The Impact on Business Operations

Technical debt doesn’t just affect the development team though. It has far-reaching implications for the entire organisation, creating a ripple effect across the team and wider operations, such as:

  • Reduced agility: technical debt can make it difficult for a charity to respond quickly to market changes or new opportunities. The accumulation of debt can slow down the development process, making it harder to pivot or innovate.
  • Increased costs: the interest on technical debt can lead to increased maintenance costs. As the codebase becomes more complex and harder to manage, more resources are required to keep the system running smoothly.
  • Decreased productivity: as the codebase becomes more complex, it takes longer to implement new features or fix bugs, leading to a slower development process.
  • Supporter satisfaction: as a system becomes more prone to bugs and performance issues, supporters may become frustrated, leading to a loss of trust and engagement.
  • Competitive disadvantage: charities that fail to manage technical debt effectively may find themselves at a competitive disadvantage. As the development process slows down and the system becomes more prone to issues, competitors may be able to innovate faster and provide a better user experience.
Image for graph representing the wide impact of technical debt

The Role of Technical Debt in Software Development

While technical debt is often viewed as a negative, it’s not all bad! It can also play a strategic role in software development. Here are some ways technical debt can be beneficial:

  • Meeting deadlines: technical debt can help organisations meet tight deadlines by prioritising speed over perfection. This can be particularly useful in competitive markets where time-to-market is a critical factor.
  • Validating ideas: it can allow organisations to validate ideas quickly by releasing a minimum viable product (MVP). This can help gather feedback and iterate quickly, leading to a better final product.
  • Resource allocation: it can help organisations allocate resources more effectively by prioritising features that provide the most value to customers. This can help maximise return on investment and ensure that development efforts are aligned with organisational goals.

The Future of Technical Debt

As software development continues to evolve, so too will the concept of technical debt. Here are some trends to watch for in the future:

  • Automated refactoring: advances in AI and machine learning may lead to the development of tools that can automatically refactor code and reduce technical debt. This can help organisations manage technical debt more effectively and free up development resources for other tasks.
  • Continuous integration and delivery: the adoption of continuous integration and delivery (CI/CD) practices can help organisations manage technical debt more effectively by catching issues early in the development process.
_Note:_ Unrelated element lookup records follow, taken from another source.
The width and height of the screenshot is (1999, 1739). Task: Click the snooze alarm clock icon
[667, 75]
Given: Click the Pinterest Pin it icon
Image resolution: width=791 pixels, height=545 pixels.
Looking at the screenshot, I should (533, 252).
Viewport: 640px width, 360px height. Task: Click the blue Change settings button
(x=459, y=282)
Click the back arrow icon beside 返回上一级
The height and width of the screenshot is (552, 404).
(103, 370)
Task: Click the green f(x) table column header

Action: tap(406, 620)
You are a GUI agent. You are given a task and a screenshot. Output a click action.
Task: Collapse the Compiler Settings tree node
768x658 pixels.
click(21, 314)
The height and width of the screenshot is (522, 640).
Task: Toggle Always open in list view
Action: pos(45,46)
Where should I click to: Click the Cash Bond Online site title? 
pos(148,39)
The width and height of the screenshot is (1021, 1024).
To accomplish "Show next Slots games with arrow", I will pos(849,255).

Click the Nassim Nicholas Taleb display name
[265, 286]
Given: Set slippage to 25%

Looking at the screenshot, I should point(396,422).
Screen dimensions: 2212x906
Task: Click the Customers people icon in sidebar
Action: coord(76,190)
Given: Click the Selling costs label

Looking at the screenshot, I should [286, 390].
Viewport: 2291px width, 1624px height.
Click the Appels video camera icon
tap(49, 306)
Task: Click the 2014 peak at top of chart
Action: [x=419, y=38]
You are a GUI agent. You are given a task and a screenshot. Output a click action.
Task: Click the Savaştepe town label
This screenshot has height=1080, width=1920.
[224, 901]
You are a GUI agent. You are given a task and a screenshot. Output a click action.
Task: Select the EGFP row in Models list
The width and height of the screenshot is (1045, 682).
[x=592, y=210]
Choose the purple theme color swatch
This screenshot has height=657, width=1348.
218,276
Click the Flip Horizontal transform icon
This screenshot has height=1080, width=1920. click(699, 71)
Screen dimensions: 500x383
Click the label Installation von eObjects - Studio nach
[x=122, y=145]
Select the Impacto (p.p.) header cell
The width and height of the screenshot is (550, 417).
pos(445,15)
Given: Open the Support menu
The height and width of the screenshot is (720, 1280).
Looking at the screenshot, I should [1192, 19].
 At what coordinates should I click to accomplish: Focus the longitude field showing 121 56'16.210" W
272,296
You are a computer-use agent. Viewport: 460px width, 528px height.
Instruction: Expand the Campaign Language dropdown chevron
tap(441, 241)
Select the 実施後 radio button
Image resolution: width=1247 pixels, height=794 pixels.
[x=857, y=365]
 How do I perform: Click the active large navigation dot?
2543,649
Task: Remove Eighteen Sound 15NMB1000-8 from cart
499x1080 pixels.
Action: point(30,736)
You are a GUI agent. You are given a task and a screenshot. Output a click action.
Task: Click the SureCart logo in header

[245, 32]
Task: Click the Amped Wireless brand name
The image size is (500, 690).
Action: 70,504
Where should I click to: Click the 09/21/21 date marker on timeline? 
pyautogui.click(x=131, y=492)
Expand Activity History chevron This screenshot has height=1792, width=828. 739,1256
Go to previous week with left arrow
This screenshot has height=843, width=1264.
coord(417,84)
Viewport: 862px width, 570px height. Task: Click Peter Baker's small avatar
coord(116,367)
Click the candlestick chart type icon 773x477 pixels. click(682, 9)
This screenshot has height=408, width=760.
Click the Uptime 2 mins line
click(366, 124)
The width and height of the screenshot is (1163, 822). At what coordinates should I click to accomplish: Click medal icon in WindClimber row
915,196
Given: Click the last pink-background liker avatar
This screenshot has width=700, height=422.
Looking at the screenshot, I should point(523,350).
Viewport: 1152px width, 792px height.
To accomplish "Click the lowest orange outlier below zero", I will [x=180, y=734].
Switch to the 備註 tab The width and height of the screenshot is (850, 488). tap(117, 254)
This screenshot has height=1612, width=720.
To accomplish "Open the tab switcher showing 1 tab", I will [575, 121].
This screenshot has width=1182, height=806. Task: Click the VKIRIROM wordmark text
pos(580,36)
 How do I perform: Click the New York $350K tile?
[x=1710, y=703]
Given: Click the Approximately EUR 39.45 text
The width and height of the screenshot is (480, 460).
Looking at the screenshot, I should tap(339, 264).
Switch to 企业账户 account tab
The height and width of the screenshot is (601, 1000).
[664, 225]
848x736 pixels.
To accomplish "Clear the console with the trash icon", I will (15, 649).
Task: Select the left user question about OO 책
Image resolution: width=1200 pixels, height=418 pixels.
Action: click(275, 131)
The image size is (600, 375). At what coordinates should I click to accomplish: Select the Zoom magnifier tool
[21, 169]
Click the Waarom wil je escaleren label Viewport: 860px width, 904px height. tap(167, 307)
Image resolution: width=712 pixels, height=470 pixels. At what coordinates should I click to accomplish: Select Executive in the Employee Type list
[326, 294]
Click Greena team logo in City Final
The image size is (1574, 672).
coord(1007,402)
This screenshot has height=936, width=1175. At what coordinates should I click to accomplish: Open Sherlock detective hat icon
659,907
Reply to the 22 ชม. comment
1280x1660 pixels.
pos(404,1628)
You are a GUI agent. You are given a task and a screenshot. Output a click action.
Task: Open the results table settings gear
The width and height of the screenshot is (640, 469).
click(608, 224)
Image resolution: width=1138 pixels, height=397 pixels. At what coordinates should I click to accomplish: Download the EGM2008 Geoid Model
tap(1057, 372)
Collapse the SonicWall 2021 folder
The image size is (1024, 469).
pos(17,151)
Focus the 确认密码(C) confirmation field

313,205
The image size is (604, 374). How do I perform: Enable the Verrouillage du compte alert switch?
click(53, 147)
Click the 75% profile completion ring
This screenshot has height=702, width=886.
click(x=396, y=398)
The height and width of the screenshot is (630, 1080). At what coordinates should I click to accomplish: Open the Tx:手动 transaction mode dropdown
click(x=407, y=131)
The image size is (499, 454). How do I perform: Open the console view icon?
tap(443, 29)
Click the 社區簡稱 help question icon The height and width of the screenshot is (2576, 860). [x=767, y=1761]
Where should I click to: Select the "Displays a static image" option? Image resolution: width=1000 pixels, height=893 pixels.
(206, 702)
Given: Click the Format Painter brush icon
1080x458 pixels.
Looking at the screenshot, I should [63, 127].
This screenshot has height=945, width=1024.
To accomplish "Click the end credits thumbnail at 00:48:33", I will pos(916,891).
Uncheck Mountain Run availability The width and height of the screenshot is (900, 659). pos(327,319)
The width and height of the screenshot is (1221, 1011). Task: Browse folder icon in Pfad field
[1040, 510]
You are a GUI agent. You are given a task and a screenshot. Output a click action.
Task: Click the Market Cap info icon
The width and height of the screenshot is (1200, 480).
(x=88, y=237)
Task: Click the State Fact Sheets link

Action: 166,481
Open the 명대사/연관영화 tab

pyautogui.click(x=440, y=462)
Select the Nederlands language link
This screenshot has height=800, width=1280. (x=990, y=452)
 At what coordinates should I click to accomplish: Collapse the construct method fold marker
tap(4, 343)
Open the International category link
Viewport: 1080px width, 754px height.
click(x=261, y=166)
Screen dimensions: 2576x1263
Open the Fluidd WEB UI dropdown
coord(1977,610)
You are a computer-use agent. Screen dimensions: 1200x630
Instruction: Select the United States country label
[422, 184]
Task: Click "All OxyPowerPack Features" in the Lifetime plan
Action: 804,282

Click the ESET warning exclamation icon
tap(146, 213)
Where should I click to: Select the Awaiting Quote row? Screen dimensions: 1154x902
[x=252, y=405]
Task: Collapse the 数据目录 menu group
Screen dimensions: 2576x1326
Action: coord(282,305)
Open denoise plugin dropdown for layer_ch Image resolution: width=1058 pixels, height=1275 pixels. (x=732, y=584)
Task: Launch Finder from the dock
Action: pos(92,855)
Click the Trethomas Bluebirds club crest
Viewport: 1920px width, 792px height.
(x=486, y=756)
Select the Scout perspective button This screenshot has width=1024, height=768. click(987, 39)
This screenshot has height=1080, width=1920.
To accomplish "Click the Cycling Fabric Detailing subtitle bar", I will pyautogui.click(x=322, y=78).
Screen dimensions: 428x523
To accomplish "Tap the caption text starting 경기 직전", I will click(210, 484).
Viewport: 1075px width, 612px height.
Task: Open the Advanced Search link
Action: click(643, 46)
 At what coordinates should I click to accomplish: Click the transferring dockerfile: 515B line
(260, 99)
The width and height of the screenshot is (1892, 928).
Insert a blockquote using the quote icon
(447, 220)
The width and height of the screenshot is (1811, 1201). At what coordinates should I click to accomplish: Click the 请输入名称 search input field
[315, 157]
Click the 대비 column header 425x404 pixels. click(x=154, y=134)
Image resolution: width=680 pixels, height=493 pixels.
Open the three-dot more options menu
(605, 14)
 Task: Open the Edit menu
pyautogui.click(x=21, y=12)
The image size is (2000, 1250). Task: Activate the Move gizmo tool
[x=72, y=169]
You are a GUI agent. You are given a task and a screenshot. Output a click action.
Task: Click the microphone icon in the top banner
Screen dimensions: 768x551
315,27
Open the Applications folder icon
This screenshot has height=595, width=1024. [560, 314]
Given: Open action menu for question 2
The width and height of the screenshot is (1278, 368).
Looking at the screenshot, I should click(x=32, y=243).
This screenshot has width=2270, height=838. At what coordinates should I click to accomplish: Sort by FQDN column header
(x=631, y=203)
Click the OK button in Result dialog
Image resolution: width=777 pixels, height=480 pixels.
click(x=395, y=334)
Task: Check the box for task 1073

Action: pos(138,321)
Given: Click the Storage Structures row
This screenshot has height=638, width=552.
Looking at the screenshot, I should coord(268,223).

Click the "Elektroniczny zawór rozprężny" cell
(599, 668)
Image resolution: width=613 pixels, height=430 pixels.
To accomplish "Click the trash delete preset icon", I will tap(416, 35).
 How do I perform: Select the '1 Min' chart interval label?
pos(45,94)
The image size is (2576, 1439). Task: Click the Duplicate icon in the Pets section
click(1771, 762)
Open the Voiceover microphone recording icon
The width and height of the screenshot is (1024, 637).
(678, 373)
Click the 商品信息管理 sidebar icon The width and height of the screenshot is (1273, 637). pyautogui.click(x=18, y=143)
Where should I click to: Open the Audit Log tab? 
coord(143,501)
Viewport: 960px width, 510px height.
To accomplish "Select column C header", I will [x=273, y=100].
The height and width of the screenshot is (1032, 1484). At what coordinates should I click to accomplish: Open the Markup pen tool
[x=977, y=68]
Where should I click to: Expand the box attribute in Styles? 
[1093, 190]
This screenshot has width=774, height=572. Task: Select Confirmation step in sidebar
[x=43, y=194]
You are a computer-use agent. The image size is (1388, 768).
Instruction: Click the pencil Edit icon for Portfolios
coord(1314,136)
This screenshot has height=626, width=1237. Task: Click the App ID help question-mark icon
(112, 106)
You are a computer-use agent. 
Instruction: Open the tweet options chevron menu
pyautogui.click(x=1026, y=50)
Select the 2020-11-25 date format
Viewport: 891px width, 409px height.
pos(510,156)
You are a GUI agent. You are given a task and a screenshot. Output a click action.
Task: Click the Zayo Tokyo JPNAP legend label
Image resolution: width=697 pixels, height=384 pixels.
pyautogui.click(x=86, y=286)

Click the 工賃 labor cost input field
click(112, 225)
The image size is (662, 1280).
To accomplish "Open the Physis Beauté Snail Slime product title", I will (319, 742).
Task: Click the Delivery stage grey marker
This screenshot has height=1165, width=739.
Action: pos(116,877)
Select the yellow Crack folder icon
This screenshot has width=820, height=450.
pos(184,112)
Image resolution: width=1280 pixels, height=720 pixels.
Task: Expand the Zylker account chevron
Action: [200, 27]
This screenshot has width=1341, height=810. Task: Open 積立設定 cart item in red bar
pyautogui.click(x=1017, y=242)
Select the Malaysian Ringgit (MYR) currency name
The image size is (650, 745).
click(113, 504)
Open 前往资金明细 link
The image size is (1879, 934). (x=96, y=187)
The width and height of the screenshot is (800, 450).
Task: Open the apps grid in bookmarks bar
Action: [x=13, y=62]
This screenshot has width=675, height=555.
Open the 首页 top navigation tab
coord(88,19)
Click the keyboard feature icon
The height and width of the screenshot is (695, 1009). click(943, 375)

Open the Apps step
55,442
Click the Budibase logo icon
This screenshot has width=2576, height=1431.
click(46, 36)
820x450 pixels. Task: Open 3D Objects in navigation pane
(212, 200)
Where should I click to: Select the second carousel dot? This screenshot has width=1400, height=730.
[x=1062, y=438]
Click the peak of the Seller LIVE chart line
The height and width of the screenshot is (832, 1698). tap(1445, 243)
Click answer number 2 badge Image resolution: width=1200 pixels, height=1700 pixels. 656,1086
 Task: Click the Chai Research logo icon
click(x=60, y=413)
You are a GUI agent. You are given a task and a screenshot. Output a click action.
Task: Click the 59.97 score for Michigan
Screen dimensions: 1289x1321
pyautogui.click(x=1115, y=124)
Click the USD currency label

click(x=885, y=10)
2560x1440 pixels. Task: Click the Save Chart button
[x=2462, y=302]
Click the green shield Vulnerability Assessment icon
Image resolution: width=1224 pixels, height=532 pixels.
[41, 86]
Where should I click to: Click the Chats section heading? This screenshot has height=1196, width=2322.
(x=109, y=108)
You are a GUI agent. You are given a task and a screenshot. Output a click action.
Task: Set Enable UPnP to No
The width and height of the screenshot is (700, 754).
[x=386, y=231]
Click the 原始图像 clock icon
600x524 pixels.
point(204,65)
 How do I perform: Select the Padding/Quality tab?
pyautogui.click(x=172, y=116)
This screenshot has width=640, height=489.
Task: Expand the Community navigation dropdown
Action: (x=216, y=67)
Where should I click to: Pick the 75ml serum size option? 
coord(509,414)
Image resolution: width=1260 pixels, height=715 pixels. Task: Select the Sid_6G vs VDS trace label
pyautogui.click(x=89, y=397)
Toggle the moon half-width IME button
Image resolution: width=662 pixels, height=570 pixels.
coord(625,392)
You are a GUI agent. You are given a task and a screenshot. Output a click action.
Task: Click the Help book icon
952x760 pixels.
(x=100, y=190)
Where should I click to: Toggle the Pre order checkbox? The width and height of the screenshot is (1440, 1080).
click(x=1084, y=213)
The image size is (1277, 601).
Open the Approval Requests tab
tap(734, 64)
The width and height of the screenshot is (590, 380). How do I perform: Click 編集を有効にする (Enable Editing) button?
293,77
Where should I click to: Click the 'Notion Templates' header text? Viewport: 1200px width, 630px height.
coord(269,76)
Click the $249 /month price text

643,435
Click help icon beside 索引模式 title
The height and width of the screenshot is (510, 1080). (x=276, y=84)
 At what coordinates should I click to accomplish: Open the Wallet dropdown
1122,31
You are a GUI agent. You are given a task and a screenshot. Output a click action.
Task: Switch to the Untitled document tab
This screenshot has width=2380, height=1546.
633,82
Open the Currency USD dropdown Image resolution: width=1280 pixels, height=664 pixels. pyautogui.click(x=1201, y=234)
This can help prevent the accumulation of technical debt and ensure that the codebase remains healthy over time.
  • DevOps culture: DevOps culture can help organisations manage technical debt more effectively by fostering a culture of collaboration and continuous improvement. This can help ensure that technical debt is addressed proactively and that the development process remains agile and responsive to change.

These are all crucial for balancing rapid development with maintaining high-quality, secure, and sustainable software systems. Proactively managing technical debt ensures the long-term health and success of software projects for charities.